What makes it more difficult for the sales of Windows 8 devices to rise is the availability of better products in the market.  Windows 8 has been designed primarily for devices with a touch interface. 

Apple (NASDAQ: AAPL), with its revolutionary iPad and iPhone, has already captured the hearts of millions. Apple’s iOS 6 has also been facing some issues with certain applications like Maps, but those can be easily fixed. iOS 6, unlike Windows 8, is not drastically different from its predecessors.  Hence Apple’s products will always find buyers.

Microsoft’s biggest market is the traditional PC. Though PC business would not last forever, it would have been better if a much more user friendly version of Windows 8 was released for PC. Apple knows the game of psychology. It has Mac OS for traditional computing devices like Desktops and laptops, while iOS is for touch-centric devices like the iPad and iPhone. This makes it very clear 'What is What,' and there is no confusion.

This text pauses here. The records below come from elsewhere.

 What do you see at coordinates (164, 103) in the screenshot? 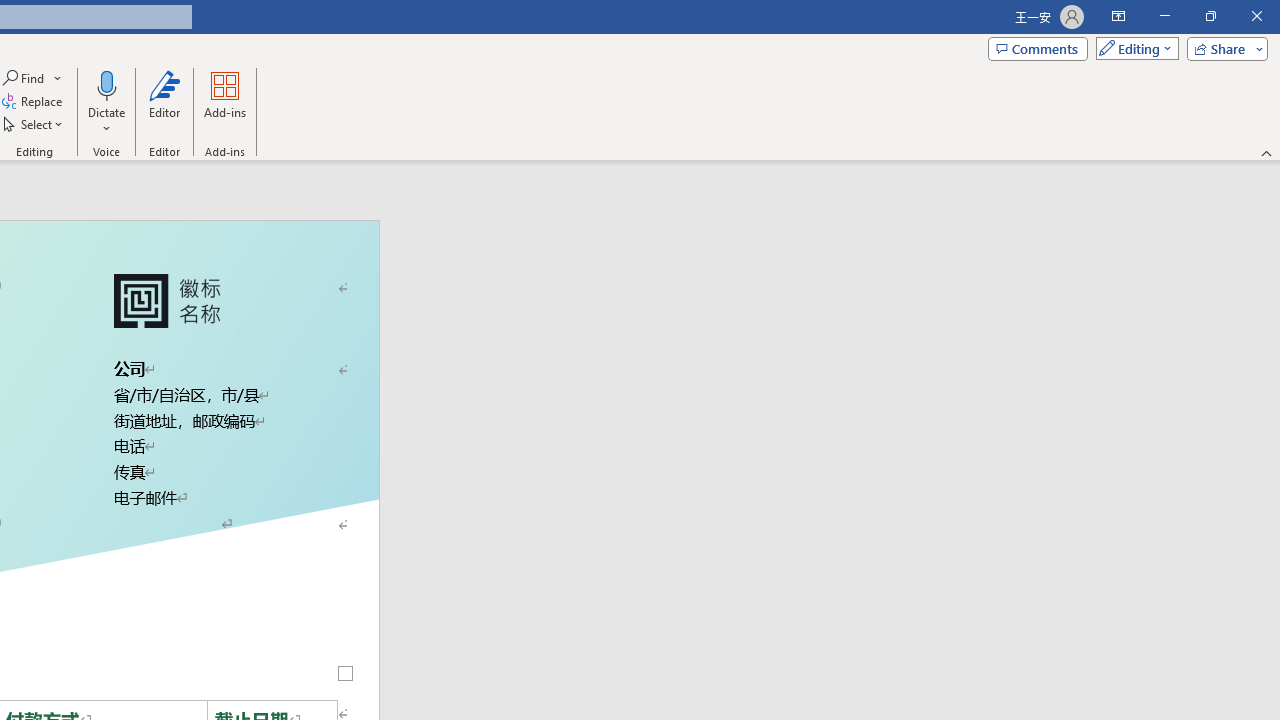
I see `'Editor'` at bounding box center [164, 103]. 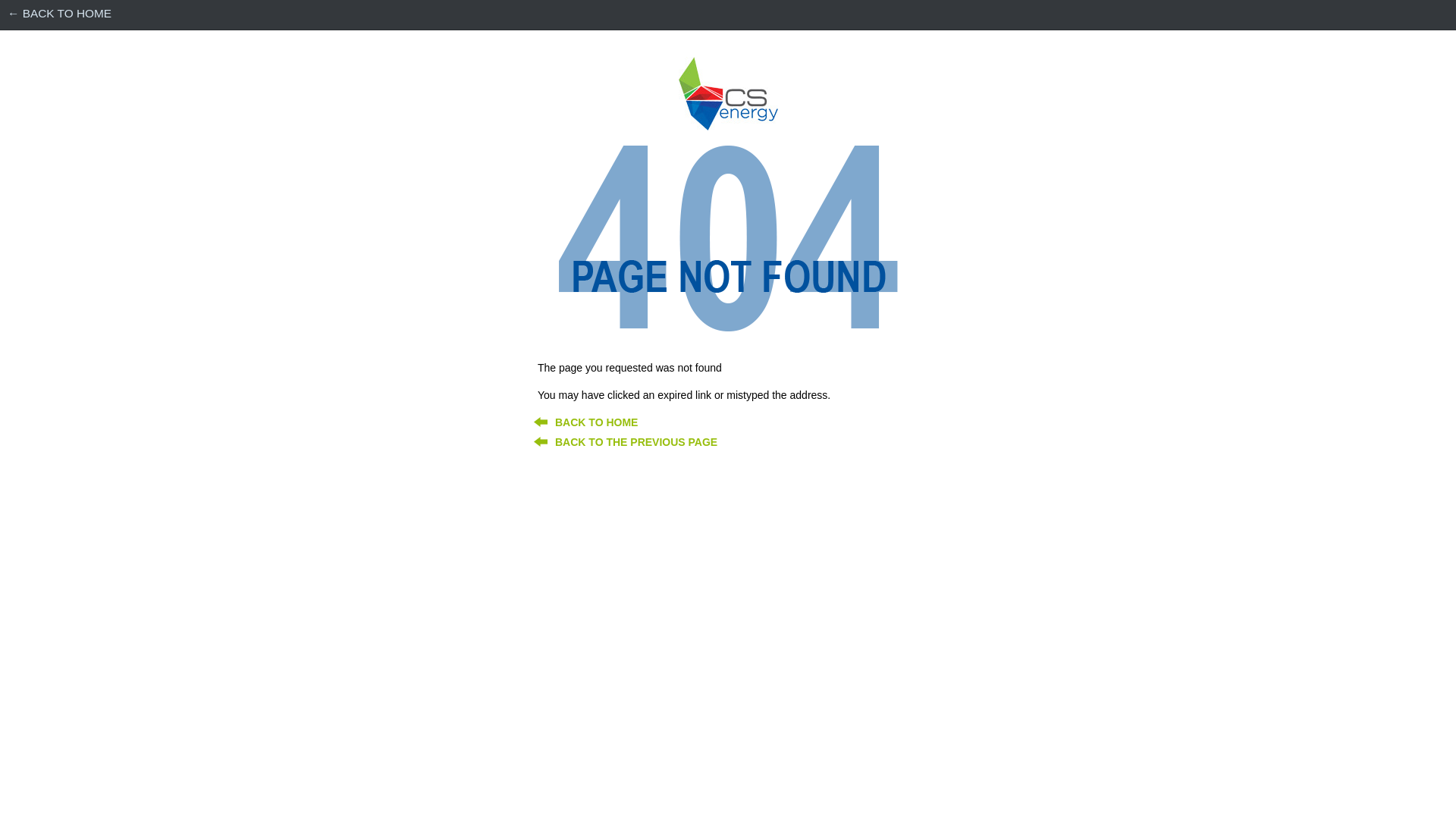 I want to click on 'BACK TO THE PREVIOUS PAGE', so click(x=636, y=441).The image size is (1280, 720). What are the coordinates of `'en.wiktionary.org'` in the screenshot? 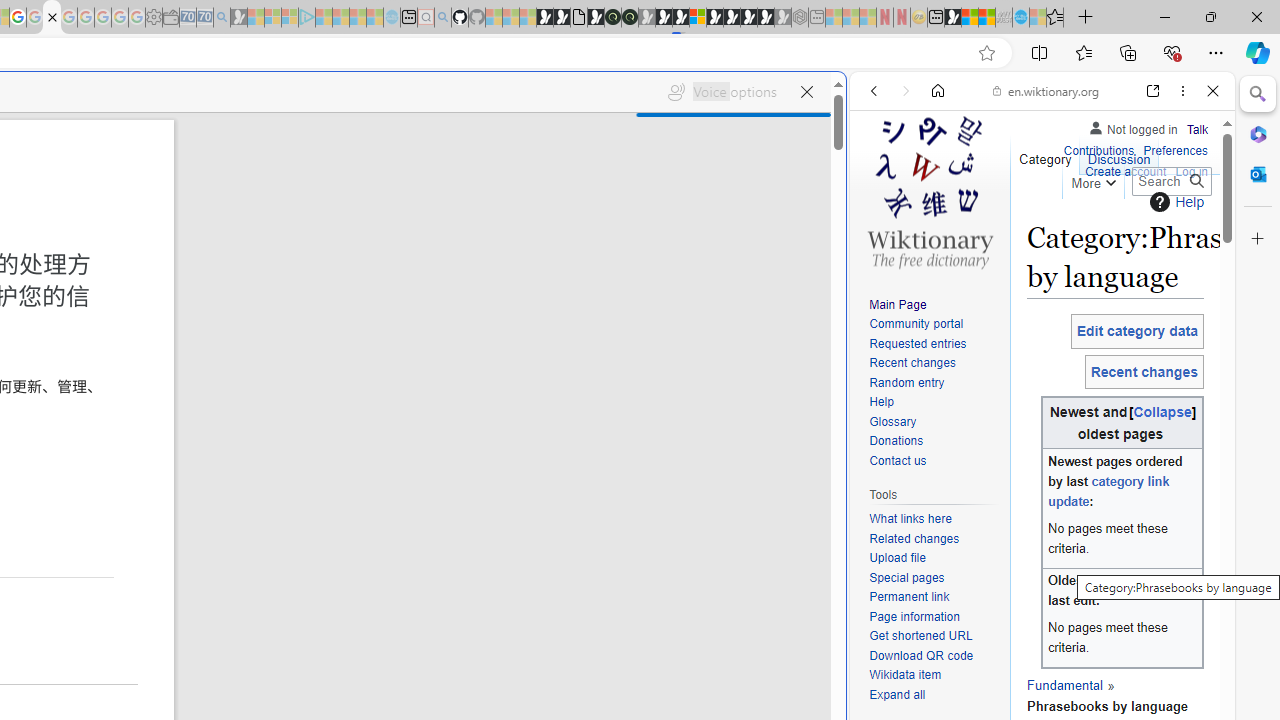 It's located at (1045, 91).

When it comes to a touch-centric operating system, Google’s (NASDAQ: GOOG) Android is yet another favorite. There are many OEMs developing products with Android as the operating system. If we look at figures, then the total number of Android devices sold worldwide is much more than the number iOS devices or Windows devices. Android is an open source OS and is highly fragmented. Hence, it is not widely accepted for businesses. But when it comes to consumer products, Android devices are the world’s favorite. Products with Jelly Bean, the latest version of Android, are already selling like hot cakes. Also, Google’s new Nexus series of devices are gaining popularity among smart phone users. 

We have to wait and watch if Windows 8 will ultimately be accepted by its users. It is highly possible that the sales figure may touch the sky, within a few months, if users readily accept the new interface. However, it is also possible that user dissatisfaction may hit the goodwill of Microsoft badly, and the software giant may see many more bad quarterly results. Traders can make quick bucks in the coming days. Go ahead, play your money and reap the benefits of price fluctuation.